The Committee consisted of the following Members:

Chairmen: Frank Cook, Mr. Roger Gale
Bellingham, Mr. Henry (North-West Norfolk) (Con)
Boswell, Mr. Tim (Daventry) (Con)
Brown, Mr. Russell (Dumfries and Galloway) (Lab)
Eagle, Maria (Parliamentary Under-Secretary of State for Justice)
Garnier, Mr. Edward (Harborough) (Con)
Gray, Mr. James (North Wiltshire) (Con)
Hesford, Stephen (Wirral, West) (Lab)
Howarth, David (Cambridge) (LD)
Howarth, Mr. George (Knowsley, North and Sefton, East) (Lab)
Iddon, Dr. Brian (Bolton, South-East) (Lab)
Kidney, Mr. David (Stafford) (Lab)
Lucas, Ian (Wrexham) (Lab)
Michael, Alun (Cardiff, South and Penarth) (Lab/Co-op)
Moon, Mrs. Madeleine (Bridgend) (Lab)
Prentice, Bridget (Parliamentary Under-Secretary of State for Justice)
Robertson, Angus (Moray) (SNP)
Willott, Jenny (Cardiff, Central) (LD)

» **Written request**
Reproduce the committee membership list word for word, starting with "Hesford, Stephen (Wirral, West)" and going on through "(Bolton, South-East) (Lab)". The lines that come next have no connection to the committee membership list.

» **Collected material**
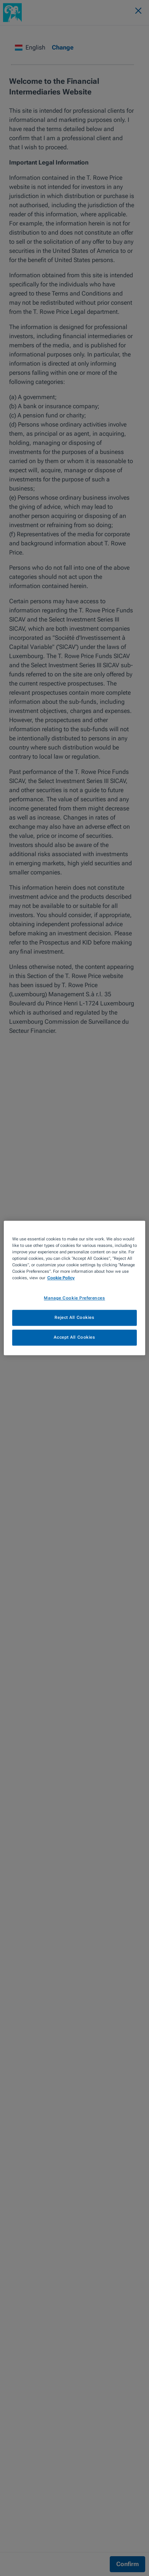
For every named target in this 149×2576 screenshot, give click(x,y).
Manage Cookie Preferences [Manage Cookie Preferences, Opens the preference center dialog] (74, 1298)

» **Result for this task**
Hesford, Stephen (Wirral, West) (Lab)
Howarth, David (Cambridge) (LD)
Howarth, Mr. George (Knowsley, North and Sefton, East) (Lab)
Iddon, Dr. Brian (Bolton, South-East) (Lab)